According to CB Insights, Stripe processed $350B worth of payments in 2020, a 133% increase over 2019. In fact, from 2015-2020, Stripe's payment volume experienced a CAGR of 104%. Even more impressive, the processing volume increased by at least 50% every year over the past five years.
As a result of this growth, Stripe's revenues are increasing at a phenomenal pace.
Stripe's revenues are skyrocketing.
From 2014-2020, Stripe's revenues increased by 18,400%, rising to $7.4B from just $40M.
Stripe makes most of its money by charging a flat rate of 2.9% + 30 cents for each transaction. Fees are split between payments, billing, subscriptions and invoicing, connect (for clients that need to pay 3rd party sellers) and terminal for in-person POS payments.
This means that Stripe's revenues increase along with transaction volumes. Large-volume customers can reportedly negotiate discounts, but the details of such arrangements are not publicly available. In any case, more transactions translate to more revenues.
Since Stripe is still a private company, reliable profitability figures are hard to come by. Nevertheless, it is reportedly profitable, as its latest reported EBITDA stands at $120 million.
This is significant, as most private unicorns seeking public listings are usually unprofitable.
Continued investments and aggressive M&A strategy
As mentioned in the previous paragraphs, Stripe is diversifying its revenues by offering a wide variety of complementary offerings such as business services, fraud detection, and advanced analytics.

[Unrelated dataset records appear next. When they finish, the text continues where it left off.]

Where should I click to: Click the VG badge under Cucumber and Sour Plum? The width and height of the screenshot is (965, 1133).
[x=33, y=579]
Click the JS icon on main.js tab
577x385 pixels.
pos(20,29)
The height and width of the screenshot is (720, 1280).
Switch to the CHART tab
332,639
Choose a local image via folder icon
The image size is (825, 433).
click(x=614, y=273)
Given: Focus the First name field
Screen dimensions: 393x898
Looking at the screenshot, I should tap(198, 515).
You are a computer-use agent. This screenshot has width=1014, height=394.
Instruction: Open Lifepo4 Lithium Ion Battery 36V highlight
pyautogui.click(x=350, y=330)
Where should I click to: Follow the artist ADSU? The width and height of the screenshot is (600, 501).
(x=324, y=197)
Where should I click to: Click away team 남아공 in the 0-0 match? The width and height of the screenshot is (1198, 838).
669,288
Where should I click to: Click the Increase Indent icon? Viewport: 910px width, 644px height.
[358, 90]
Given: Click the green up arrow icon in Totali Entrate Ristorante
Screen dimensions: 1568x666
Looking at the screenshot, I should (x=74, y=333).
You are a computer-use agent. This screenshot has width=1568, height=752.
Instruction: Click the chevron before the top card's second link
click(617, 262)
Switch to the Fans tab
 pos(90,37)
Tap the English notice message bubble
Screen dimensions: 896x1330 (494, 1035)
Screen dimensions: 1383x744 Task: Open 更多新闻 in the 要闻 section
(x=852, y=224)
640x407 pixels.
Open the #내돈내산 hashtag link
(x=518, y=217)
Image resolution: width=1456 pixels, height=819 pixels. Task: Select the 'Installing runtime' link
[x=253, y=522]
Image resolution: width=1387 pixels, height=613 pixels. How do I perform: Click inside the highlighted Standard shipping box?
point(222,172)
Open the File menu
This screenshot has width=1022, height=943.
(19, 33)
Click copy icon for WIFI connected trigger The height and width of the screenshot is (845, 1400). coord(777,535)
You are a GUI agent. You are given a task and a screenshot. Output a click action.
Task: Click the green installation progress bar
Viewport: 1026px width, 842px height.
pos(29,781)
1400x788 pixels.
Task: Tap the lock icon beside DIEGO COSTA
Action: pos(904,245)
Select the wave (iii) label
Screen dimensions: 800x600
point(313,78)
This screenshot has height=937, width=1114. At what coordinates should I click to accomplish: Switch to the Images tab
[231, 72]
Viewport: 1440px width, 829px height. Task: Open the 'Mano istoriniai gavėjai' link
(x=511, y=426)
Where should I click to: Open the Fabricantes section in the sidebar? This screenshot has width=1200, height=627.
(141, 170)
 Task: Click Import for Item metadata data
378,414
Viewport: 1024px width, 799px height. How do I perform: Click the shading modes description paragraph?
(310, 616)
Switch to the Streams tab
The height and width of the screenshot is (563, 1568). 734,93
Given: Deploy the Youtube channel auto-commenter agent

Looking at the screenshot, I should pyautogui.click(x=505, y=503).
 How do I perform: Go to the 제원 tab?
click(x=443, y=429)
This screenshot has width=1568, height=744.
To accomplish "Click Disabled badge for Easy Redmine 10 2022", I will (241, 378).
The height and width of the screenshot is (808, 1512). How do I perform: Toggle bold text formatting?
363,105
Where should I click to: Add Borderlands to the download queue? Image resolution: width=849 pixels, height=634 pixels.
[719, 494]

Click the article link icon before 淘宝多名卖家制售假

To achieve its vision of building "economic infrastructure for the Internet", Stripe is investing heavily to diversify its revenue stream. Since 2017, Stripe has invested $2B across 40 deals.
Further, Stripe is pursuing an aggressive M&A strategy, acquiring a total of 11 companies since 2013.
Two notable acquisitions include Bouncer, a company specialised in detecting online credit card fraud, and Recko, an Indian startup that tracks and automates payment reconciliation. This particular acquisition helped Stripe expand its services and establish itself in a rapidly growing country.
This flurry of acquisitions ultimately helps Stripe continue its growth trajectory and boost its revenues.
Stripe is much more than a payment processor.
While digital payments remain Stripe's core business, the company has become a one-stop digital financial services company.
Today, Stripe offers three main services:
- Online and offline payments.
- Financial Services.
- Business operations.
Clients can use Stripe for myriad business purposes, from payroll to payment processing.
Over time, this continued expansion into every realm of Fintech will further establish Stripe as an industry leader alongside PayPal and Square.
Now for the million-dollar question: what will Stripe's IPO share price be?
Stripe is currently valued at $95B. The IPO
If, as reported, Stripe plans to issue approximately 1.05B shares, the expected IPO share price will hover around $90. However, as interest increases, the price of shares on the public markets may rise well beyond this initial price target.
The information in this article is well-researched and factual. Still, it contains opinions also, and IT IS NOT FINANCIAL ADVICE and should not be interpreted as such, do not make any financial decisions based on the information in this article; we are not financial advisors. We are journalists. You should always consult with a professional before making any investment decisions.